Confused by proof in Hocking and Young

[yossell]

Am trying to learn topology (again) and failing.

Lemma 2.8, p43 of Hocking and Young states: Let $a$ and $b$ be distinct points of a compact Hausdorff space $S$ and let $\{H_\alpha \}$ be a collection of closed sets simply ordered by inclusion. If each $H_\alpha$ is contains both $a$ and $b$ but is not the union of two separated sets,one containing $a$ and the other containing $b$,then the intersection $\cap_\alpha H_\alpha$ also has this property.
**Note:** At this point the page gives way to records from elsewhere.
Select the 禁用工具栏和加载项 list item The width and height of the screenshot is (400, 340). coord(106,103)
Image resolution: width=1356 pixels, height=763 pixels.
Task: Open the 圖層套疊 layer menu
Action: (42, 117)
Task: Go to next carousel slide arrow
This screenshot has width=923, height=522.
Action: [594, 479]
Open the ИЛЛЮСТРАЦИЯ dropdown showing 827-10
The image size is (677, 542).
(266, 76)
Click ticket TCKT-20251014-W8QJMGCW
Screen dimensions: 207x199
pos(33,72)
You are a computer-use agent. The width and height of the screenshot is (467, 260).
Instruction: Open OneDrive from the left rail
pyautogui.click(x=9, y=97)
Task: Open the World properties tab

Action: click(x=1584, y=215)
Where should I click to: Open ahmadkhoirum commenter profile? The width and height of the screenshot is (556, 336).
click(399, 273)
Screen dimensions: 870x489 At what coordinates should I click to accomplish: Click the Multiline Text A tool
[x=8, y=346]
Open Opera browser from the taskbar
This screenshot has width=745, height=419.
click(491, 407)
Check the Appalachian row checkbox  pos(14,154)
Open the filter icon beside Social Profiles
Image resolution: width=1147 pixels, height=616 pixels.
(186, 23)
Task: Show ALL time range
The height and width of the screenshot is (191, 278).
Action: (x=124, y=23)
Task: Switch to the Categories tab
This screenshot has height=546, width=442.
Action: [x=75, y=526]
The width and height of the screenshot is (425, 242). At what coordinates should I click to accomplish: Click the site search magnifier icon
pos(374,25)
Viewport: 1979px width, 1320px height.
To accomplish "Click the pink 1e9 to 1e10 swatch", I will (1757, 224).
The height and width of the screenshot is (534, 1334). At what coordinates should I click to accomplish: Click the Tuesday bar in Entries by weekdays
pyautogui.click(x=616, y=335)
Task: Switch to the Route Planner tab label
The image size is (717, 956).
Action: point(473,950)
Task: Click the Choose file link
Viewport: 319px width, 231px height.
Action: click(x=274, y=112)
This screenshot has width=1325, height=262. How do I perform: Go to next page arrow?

Proof: Let $H = \cap_\alpha H_\alpha$ and suppose that $H$ is the union of two separated sets $A$ and $B$, with $a$ in $A$ and $b$ in $B$. Since H is closed and $A$ and $B$ are closed in $H$, it follows that $A$ and $B$ are closed in the space $S$ and...'

It's that last 'it follows' that is losing me -- I can't see why it follows that they're closed in $S$. I'm missing something trivial, but I don't know what. Any suggestions would be appreciated.

MENTOR note: replaced all $ with double # to render properly under mathjax

 

[Gavran]

This is trivial. There are two closed sets $A$ and $B$ and they will always be closed, no matter where they are placed, in $H$ or in $S$. The only important thing is that the sets $A$ and $B$ are closed because of the Axiom C₁.

 

[fresh_42]

Why are $A,B$ closed in $H$?

If so, then they are closed in $S,$ too:

The boundary of $A$ in $S$ is contained in $H$ and the boundary of $H$ in $S$. But $H\subseteq S$ is closed, so its boundary in $S$ is fully contained in $H$. Therefore, the boundary of $A$ in $S$ is fully contained in $H$ and since $A\subseteq H$ is closed, fully contained in $A.$ This means that $A$ is closed in $S.$ For short: you cannot gain additional boundary points of $A$ from searching in $S$ since all those points are already in $H$ and its boundary in $S,$ and thus in $A.$

 

[mathwonk]

I took a quick look at that book and wondered why you were interested in such a tedious approach to topology. Then I noticed some very nice theorems on pages 54-55 with simple characterizations of a circle and an interval. E.g. apparently any compact connected metric space which is disconnected by the removal of any point, except for two of them, is homeomorphic to a closed interval. And such a c.c. metric space that is disconnected by the removal of any two points, is apparently homeomorphic to a circle. nice.

 

[WWGD]

By " Simply ordered by inclusion", you mean a total order , i.e., for $O, O'$ closed, either $O \subset O'$ or $O' \subset O$?